Page extract
By Linda Hsieh, Managing Editor
As the drilling industry increasingly moves into high-risk and remote operating areas, companies must take strategic steps to protect their employees. With 17 rigs working in eight countries in Africa and the Middle East, Seadrill’s Lee Hogan noted the importance of completing due diligence assessments in terms of security, medical and safety/transportation, as well as having effective documentation/plans and education/awareness for employees. “Prior to operating in and going into a new country, we need to conduct a high-level assessment of the security challenges in that respective country,” Mr Hogan, Seadrill QHSE Director for the Africa and Middle East regions, said in a presentation at the 2014 IADC Drilling HSE Europe Conference in Amsterdam on 25 September.
Such high-level assessments must be combined with on-the-ground assessments, which are conducted by sending in a team of specialists to assess the location situation, he said. This encompasses analyses of the country’s political stability and location security, as well as of the office and staff accommodations.
Medical assessments should be conducted in conjunction with the company’s local medical providers. Considerations include vaccination recommendations for travelers and the medical capabilities of the in-country medical provider. “Also importantly, what’s the availability of medication in-country? In many of these countries, the presence of counterfeit medication is quite substantial,” Mr Hogan noted.
Safety/transportation assessments should cover vehicle safety, driving conditions, journey management and aviation safety.
Once due diligence assessments are completed, it’s essential to also develop effective documentation and plans that are user friendly and easy for all to understand. “Sadly, if it’s not, it’s just going to be ignored or forgotten,” Mr Hogan said. Country pre-arrival briefings are examples of documentation that Seadrill produces for its employees.
“Seadrill is ensuring that all of our employees receive pre-country briefings so that they know what to expect when they arrive in country, together with facility location-specific briefings,” Mr Hogan explained. Emergency contact cards – business card-sized for easy carrying in wallets – have also proven useful, he added. “There have been a few positive examples where something has happened and an employee needed medical support,” he said. Having all the necessary information in their wallet helped them to easily call for assistance.
To ensure employee education/awareness, the country pre-arrival brief should be provided to travelers before they leave their home location. It should include everything from a location map to health and security summaries. Practical information about the meet-and-greet process is also a critical component. This might sound simple, Mr Hogan said, yet there have been numerous instances where he’s seen industry colleagues not being picked up upon arrival and standing around looking for assistance. “You don’t want to make your employees a target (for kidnappings). Simple things like an effective meet and greet can go a long way to avoiding any problems.”
Other tools for educating employees, he said, include defensive driver training; emergency/CMT training for in-country management; emergency procedures/protocols; and a malaria prevention program.
Even with extensive preparation and education beforehand, ongoing assessments must be conducted to monitor for changing security exposure or health risks/outbreaks. For example, Mr Hogan noted that Seadrill has developed a comprehensive Ebola management plan to ensure employees are aware of the medical and scientific facts of the disease. “The situation can change rapidly… We’ve conducted a number of emergency drills on what-if scenarios to ensure that we’re satisfied we can ensure the safety of all of our employees should the situation deteriorate.”

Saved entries

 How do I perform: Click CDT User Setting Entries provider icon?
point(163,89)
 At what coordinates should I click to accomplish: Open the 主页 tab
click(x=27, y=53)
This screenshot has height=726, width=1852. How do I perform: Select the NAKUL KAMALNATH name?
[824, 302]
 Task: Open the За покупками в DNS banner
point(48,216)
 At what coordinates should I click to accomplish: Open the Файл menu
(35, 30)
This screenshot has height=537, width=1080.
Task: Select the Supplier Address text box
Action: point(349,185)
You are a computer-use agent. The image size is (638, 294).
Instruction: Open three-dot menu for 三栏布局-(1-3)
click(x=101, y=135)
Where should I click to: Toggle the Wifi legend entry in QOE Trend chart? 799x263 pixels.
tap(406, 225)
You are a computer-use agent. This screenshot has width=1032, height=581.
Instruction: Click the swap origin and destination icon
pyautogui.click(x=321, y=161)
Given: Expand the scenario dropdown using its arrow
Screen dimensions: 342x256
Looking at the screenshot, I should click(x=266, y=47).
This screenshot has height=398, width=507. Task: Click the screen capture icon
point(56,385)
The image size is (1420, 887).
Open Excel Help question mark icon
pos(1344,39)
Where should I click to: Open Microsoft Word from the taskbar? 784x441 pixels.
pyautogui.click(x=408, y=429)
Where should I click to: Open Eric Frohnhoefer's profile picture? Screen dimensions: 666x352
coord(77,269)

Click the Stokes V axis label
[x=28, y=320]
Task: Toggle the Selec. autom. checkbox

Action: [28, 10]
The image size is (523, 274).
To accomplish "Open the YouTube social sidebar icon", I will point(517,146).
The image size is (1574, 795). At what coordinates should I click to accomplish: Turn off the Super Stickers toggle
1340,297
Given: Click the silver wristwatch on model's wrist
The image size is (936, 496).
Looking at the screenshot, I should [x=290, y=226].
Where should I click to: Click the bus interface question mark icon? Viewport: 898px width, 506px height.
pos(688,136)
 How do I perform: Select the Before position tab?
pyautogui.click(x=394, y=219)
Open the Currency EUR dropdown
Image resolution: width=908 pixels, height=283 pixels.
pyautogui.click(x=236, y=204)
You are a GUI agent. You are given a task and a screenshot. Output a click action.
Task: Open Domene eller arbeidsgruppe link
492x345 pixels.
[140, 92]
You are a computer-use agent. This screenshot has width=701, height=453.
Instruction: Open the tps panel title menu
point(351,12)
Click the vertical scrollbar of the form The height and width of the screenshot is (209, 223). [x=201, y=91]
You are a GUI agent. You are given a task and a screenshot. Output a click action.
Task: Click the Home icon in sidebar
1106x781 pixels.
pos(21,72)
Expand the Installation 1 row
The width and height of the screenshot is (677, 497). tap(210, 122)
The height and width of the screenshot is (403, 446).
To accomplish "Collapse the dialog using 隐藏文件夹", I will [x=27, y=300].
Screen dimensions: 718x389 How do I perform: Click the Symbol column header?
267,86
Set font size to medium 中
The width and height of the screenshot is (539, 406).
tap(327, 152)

What is needed
Write out the passage of the article on protecting drilling employees that lies between "Medical assessments should" and "and aviation safety.", inclusive.

Result below
Medical assessments should be conducted in conjunction with the company’s local medical providers. Considerations include vaccination recommendations for travelers and the medical capabilities of the in-country medical provider. “Also importantly, what’s the availability of medication in-country? In many of these countries, the presence of counterfeit medication is quite substantial,” Mr Hogan noted.
Safety/transportation assessments should cover vehicle safety, driving conditions, journey management and aviation safety.